Он пожал плечами и ответил:
– Потому что я капитан.
Этот ответ был единственной причиной, заставившей автора отказаться от поездки. Потом в тексте воспоминаний происходит точно бы некоторая остановка – в живой речи это как бы пауза. И потом автор прибавляет:
– Он никогда потом, ни разу за всю свою жизнь не был на море. Но в возрасте двадцати пяти лет, в Тулузе, он был директором галантерейного магазина, который назывался «Фрегат».
И кажется, все люди, по крайней мере, все, кого я знал, в героическом возрасте были больше или меньше – мечтателями и путешественниками. Я знаю, что для многих моих товарищей даже теперь экзотические названия звучат, как давно знакомая и неизменно прекрасная музыка. Сколько маршрутов по земному шару мы знали в те времена, когда нам было девять или десять лет! Бенгальский залив, Баб-Эль-Мандеб, Корейское море, Красное море, Суэцкий канал, Дарданеллы, Босфор, Красное море, Огненная Земля – и пышные, также неподдельно иностранные названия городов: Рио-де-Жанейро, Сан-Франциско, Буэнос-Айрес, Сингапур, Мельбурн. И настоящими путешественниками мы были только тогда. «Наши путники расположились под сенью громадного баобаба и вкусно поужинали мясом только что поджаренной пекари».
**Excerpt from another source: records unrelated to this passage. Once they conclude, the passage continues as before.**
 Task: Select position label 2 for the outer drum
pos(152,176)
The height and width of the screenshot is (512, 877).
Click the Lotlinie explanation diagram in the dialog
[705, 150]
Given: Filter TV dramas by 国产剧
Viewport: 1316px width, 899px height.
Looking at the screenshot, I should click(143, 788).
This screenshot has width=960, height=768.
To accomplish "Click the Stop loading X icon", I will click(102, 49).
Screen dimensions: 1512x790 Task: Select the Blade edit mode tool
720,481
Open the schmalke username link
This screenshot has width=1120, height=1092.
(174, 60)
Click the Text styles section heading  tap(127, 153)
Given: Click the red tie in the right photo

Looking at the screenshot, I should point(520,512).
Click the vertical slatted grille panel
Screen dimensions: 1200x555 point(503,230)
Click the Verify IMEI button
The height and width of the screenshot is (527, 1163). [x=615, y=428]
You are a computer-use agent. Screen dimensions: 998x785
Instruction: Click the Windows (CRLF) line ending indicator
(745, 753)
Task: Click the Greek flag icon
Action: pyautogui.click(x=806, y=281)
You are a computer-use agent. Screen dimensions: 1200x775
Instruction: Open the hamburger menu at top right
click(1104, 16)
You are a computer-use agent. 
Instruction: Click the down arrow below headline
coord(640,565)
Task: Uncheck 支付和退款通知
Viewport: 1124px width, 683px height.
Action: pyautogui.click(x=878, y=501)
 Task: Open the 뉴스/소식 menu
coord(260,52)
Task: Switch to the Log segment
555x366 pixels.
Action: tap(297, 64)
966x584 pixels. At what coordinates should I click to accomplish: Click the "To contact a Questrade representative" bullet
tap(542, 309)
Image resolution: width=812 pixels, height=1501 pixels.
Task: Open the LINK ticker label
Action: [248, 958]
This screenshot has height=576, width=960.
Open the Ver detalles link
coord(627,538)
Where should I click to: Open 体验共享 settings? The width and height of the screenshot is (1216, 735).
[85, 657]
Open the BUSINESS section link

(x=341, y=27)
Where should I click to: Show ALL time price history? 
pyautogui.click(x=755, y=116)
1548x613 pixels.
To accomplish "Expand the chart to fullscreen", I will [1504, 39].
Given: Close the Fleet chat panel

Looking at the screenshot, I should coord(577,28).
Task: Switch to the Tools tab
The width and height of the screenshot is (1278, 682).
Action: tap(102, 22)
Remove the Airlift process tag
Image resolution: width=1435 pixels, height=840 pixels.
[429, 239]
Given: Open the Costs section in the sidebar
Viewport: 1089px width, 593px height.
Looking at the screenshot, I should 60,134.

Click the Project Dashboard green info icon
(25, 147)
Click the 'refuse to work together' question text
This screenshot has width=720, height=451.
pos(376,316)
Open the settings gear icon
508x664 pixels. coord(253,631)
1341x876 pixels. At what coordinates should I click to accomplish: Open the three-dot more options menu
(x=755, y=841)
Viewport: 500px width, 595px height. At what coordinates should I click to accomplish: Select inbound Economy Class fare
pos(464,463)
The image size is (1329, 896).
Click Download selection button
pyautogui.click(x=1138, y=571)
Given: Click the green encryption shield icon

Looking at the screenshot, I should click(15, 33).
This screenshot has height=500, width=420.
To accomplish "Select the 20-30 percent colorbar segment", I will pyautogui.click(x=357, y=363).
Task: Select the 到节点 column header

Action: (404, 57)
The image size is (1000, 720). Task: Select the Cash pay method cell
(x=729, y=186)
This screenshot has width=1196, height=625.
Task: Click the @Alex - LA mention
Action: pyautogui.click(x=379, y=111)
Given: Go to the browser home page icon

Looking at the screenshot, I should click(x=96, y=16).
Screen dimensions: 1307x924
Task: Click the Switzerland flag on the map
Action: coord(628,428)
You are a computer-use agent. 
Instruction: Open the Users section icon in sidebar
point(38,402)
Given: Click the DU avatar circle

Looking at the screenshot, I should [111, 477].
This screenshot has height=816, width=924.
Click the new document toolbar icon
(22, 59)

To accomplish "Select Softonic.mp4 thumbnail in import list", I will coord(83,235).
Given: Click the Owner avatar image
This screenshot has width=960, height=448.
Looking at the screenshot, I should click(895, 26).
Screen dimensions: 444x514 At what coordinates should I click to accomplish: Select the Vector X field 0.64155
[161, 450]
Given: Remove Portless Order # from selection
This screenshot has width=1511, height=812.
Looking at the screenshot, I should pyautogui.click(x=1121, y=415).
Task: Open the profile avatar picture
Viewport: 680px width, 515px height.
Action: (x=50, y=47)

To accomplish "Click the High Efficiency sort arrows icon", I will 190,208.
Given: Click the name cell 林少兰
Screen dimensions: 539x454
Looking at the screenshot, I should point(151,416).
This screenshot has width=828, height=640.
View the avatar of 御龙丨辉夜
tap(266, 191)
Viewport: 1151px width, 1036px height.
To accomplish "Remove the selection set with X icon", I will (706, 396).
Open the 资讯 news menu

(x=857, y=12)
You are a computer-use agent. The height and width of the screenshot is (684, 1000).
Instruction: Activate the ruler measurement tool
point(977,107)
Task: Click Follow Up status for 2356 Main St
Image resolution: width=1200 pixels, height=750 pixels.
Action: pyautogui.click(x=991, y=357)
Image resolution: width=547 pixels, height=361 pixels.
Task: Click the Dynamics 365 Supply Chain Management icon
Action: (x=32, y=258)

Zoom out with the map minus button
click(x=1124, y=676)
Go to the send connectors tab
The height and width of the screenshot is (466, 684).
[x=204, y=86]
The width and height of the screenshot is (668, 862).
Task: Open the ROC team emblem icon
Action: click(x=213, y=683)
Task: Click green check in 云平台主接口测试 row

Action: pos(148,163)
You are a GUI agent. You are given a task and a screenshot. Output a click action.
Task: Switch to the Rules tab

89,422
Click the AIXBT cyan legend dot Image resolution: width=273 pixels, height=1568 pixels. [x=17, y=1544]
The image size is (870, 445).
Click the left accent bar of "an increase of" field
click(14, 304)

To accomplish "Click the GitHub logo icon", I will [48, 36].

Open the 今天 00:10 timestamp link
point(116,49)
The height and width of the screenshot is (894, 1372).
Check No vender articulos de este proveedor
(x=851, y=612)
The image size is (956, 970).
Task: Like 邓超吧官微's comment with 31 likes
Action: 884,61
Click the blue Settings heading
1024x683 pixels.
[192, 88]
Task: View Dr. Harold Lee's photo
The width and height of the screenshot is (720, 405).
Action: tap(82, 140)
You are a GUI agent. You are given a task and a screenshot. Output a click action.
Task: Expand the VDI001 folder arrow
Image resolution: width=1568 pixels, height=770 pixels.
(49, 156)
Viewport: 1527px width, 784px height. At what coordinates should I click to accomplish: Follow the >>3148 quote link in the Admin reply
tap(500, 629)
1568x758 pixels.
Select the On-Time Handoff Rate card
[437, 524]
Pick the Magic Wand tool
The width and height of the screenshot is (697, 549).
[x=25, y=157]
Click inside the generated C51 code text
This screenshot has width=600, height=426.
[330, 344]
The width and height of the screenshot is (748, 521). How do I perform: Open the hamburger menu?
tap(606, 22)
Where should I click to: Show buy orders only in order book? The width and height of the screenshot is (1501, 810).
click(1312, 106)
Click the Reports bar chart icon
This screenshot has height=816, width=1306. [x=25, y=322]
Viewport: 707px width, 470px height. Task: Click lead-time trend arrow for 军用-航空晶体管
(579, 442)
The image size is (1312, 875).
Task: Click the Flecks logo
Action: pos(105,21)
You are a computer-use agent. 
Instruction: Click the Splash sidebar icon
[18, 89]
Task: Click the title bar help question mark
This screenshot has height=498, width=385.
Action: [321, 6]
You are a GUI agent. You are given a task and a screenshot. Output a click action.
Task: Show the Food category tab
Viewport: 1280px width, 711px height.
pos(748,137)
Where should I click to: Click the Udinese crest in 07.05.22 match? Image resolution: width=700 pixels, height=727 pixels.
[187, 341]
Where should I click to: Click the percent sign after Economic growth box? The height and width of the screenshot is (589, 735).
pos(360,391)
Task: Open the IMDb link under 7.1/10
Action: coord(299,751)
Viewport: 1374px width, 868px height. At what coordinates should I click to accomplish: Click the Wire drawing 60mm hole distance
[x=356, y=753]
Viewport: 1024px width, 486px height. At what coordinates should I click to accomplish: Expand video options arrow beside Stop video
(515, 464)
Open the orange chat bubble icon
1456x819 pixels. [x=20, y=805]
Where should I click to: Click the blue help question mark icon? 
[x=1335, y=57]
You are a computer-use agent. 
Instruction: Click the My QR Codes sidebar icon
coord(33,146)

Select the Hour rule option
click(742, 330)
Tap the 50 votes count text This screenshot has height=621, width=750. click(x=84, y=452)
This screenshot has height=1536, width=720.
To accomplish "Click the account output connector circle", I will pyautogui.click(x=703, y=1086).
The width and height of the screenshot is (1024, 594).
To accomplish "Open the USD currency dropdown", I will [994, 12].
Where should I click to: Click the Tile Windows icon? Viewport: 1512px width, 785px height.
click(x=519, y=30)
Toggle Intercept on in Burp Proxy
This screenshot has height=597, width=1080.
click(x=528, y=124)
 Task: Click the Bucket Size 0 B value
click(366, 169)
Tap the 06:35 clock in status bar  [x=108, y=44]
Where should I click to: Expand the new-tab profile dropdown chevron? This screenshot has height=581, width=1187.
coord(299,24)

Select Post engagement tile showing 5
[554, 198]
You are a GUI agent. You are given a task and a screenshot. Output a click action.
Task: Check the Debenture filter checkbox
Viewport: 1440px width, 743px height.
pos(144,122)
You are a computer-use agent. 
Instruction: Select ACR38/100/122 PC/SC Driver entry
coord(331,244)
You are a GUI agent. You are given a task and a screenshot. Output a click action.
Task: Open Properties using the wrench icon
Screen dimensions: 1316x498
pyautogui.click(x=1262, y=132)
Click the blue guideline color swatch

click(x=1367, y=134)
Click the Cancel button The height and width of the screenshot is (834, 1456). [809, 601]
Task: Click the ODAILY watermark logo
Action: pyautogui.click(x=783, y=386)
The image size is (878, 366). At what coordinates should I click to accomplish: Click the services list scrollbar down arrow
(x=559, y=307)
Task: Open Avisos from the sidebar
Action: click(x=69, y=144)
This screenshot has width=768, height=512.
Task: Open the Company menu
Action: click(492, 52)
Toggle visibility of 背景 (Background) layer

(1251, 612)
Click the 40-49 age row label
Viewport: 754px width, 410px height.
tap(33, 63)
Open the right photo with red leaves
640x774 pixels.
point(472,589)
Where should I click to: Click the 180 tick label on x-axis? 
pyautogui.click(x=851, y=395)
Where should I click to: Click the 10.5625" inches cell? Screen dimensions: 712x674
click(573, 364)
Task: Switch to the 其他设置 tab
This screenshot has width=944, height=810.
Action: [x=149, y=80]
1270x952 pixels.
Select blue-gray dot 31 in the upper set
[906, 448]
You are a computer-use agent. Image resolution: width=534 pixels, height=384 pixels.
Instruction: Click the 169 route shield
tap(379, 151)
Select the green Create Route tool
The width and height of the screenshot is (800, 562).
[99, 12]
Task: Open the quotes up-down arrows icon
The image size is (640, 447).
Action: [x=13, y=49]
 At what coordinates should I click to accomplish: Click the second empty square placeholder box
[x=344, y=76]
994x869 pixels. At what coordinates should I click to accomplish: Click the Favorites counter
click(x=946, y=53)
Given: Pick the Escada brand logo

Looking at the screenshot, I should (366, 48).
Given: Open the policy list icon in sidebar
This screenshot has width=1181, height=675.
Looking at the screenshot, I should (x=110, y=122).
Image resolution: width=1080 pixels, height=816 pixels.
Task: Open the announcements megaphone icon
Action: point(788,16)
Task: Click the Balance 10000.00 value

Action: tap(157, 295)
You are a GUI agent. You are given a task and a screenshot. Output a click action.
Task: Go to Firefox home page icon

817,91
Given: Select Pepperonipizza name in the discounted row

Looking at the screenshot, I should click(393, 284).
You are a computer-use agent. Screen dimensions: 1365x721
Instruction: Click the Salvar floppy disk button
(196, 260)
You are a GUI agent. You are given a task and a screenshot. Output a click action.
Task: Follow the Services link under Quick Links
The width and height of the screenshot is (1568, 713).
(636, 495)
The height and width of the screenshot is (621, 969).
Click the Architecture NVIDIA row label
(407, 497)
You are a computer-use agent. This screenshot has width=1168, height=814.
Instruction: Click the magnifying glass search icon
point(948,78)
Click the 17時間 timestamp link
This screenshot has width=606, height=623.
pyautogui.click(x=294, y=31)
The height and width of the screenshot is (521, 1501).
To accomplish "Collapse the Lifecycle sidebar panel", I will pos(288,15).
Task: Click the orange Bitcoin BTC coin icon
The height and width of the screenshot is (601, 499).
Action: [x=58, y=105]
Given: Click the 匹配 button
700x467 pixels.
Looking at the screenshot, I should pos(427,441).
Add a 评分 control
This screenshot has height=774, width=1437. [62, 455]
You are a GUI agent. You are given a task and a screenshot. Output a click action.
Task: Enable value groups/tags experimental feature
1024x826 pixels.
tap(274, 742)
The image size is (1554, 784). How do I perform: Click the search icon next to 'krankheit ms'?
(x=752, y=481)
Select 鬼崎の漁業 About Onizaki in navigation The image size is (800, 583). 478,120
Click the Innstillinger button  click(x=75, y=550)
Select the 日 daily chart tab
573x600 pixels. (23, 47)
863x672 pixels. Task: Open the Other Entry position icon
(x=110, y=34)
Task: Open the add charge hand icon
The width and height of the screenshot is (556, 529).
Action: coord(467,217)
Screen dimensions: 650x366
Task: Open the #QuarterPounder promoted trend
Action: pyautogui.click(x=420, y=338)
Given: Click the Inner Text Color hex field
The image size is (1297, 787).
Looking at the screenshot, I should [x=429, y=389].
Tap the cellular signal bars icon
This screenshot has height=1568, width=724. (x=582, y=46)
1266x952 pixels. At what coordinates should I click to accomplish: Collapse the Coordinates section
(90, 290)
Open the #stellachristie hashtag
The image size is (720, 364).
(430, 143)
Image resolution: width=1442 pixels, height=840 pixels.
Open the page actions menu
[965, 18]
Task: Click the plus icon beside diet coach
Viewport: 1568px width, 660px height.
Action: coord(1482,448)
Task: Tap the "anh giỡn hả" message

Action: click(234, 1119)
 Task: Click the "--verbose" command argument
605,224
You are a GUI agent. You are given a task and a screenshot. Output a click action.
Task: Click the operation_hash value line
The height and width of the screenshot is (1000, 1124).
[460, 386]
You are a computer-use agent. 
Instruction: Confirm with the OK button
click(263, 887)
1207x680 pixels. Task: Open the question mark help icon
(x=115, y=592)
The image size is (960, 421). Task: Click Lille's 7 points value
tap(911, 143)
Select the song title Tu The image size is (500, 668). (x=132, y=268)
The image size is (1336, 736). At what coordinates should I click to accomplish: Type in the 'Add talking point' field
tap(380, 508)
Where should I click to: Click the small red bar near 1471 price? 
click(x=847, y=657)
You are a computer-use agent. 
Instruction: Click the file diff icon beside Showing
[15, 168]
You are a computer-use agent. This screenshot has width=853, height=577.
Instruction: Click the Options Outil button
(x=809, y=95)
Потом на пароходе – в Черном или Мраморном или Эгейском море, проезжая мимо прекраснейших берегов – на настоящем пароходе по настоящему морю – мы с волнением искали глазами те пейзажи, которые так хорошо знали, не выезжая из родительского дома. Их не оказалось: все было не таким и совсем настоящим: стаи диких уток над широкими волнами Дуная и стаи чаек над Босфором и фосфорно сверкающие спины дельфинов в Черном море. Я смотрел на это с равнодушным любопытством: разве ты, бывший гимназист, русский гимназист в приготовительном, первом и втором классе, – разве ты не был многократно и корсаром, и пиратом, и конквистадором, и разве мы не знали всех коварных подводных течений и рифов на громадном водном пространстве – приблизительно от Нью-Йорка до Мельбурна?
* * *Я думаю, как человек обычно кончает свои воображаемые странствия, примерно на двадцать пятом году своей жизни: он знает уже в этом возрасте, что ему нужно знать, куда ехать, что думать и что читать: и потом он меняется лишь постольку, поскольку стареет, но все, что ему было дано совершить – в этой юдоли, как говорил мой законоучитель – он уже совершил; и в сущности, лишь небольшой натяжкой будет сказать, что этот человек больше не существует.
Но есть неутомимые люди: некоторые – очень редкие – философы, некоторые – очень редкие – писатели, несколько мореплавателей, художников и авиаторов; и еще странники и мечтатели, которыми могут быть, кажется, только смелые и, пожалуй, только русские. Никогда не забуду одного разговора, который происходил между нами – нас было человек пять, мы были на фронте – о том, кто кем хотел бы быть. Одному казалось чрезвычайно завидной должность вице-губернатора, почему-то именно вице-губернатора, а не губернатора просто; другой стремился жить в Америке; мне все рисовалась роль, насколько она положительна, доктора Моро – зоолога и экспериментатора; четвертый хотел, по-моему, открыть магазин в Житомире. Пятый, Алеша, молчал:
– А ты бы, Алеша, кем хотел быть?
Алеша внимательно на нас посмотрел и сказал:
– Это что – вице-губернатор или меховой магазин. А я вот хотел быть собакой.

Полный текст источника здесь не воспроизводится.